Когда доктор, длинный и тощий до смешного, осмотрел меня, он сказал спокойно глухим басом:
- Здесь нужно составить протокол об истязании.
Хозяин покраснел, зашаркал ногами и стал что-то тихо говорить доктору, а тот, глядя через голову его,
кратко отвечал:
- Не могу. Нельзя.
Но потом спросил меня:
- Жаловаться хочешь?
Мне было больно, но я сказал:
- Не хочу, лечите скорее...
Меня отвели в другую комнату положили на стол, доктор вытаскивал занозы приятно холодными щипчиками и балагурил:
- Превосходно отделали кожу тебе, приятель, теперь ты станешь непромокаемый...
Когда он кончил работу, нестерпимо щекотавшую меня, он сказал:
- Сорок две щепочки вытащено, приятель, запомни, хвастаться будешь!
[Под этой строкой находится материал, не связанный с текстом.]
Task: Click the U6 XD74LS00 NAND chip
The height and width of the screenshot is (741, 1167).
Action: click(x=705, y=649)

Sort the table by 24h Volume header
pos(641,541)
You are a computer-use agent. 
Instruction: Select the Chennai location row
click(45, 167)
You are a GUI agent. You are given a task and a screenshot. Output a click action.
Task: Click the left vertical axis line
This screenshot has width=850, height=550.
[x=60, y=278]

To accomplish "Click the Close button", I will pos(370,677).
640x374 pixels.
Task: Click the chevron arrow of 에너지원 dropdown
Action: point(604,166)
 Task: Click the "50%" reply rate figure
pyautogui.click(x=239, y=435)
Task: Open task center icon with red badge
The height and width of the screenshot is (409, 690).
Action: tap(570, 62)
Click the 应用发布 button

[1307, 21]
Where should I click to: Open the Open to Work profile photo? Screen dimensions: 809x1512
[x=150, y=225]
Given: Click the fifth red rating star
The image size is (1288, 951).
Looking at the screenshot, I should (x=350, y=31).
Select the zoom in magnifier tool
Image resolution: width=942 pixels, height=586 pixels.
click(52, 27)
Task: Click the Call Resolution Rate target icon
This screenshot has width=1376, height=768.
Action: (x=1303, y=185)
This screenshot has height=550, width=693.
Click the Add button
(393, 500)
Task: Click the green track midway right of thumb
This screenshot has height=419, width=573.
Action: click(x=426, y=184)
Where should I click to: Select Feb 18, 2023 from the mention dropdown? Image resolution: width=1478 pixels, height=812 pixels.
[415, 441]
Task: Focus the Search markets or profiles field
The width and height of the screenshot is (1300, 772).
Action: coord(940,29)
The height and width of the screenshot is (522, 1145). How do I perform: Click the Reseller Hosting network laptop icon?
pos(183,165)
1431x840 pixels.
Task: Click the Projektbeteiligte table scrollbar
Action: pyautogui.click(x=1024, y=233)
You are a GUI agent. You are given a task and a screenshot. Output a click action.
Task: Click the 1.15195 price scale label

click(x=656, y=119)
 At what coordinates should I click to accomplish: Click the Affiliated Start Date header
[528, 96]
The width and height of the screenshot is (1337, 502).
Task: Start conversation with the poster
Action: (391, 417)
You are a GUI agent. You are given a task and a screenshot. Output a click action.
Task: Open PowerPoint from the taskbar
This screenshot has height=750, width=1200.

Завтра в этот час приходи на перевязку. Часто бьют?
Я подумал и ответил:
- Раньше - чаще били...
Доктор захохотал басом.
- Всё к лучшему идет, приятель, всё!
Когда он вывел меня к хозяину, то сказал ему:
- Извольте получить, починен! Завтра пришлите, перевяжем. На ваше счастье-комик он у вас...
Сидя на извозчике, хозяин говорил мне:
- И меня, Пешков, тоже били - что поделаешь? Били, брат! Тебя все-таки хоть я жалею, а меня и жалеть некому было, некому! Людей везде -теснота, а пожалеть -нет ни одного сукина сына! Эх, звери-курицы...
Он всю дорогу ругался, мне было жалко его, и я был очень благодарен ему, что он говорит со мною по-человечески.
Дома меня встретили, как именинника, женщины заставили подробно рассказать, как доктор лечил меня, что он говорил, -слушали и ахали, сладостно причмокивая, морщась. Удивлял меня этот их напряженный интерес к болезням, к боли и ко всему неприятному!